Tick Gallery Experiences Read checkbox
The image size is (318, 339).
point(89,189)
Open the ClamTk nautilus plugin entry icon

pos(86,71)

________________________

Task directions:
Put every line of the rows above into a JSON list of strings, one string per line, leaving out blank lines.

Complete output:
[
  "Tick Gallery Experiences Read checkbox",
  "The image size is (318, 339).",
  "point(89,189)",
  "Open the ClamTk nautilus plugin entry icon",
  "pos(86,71)"
]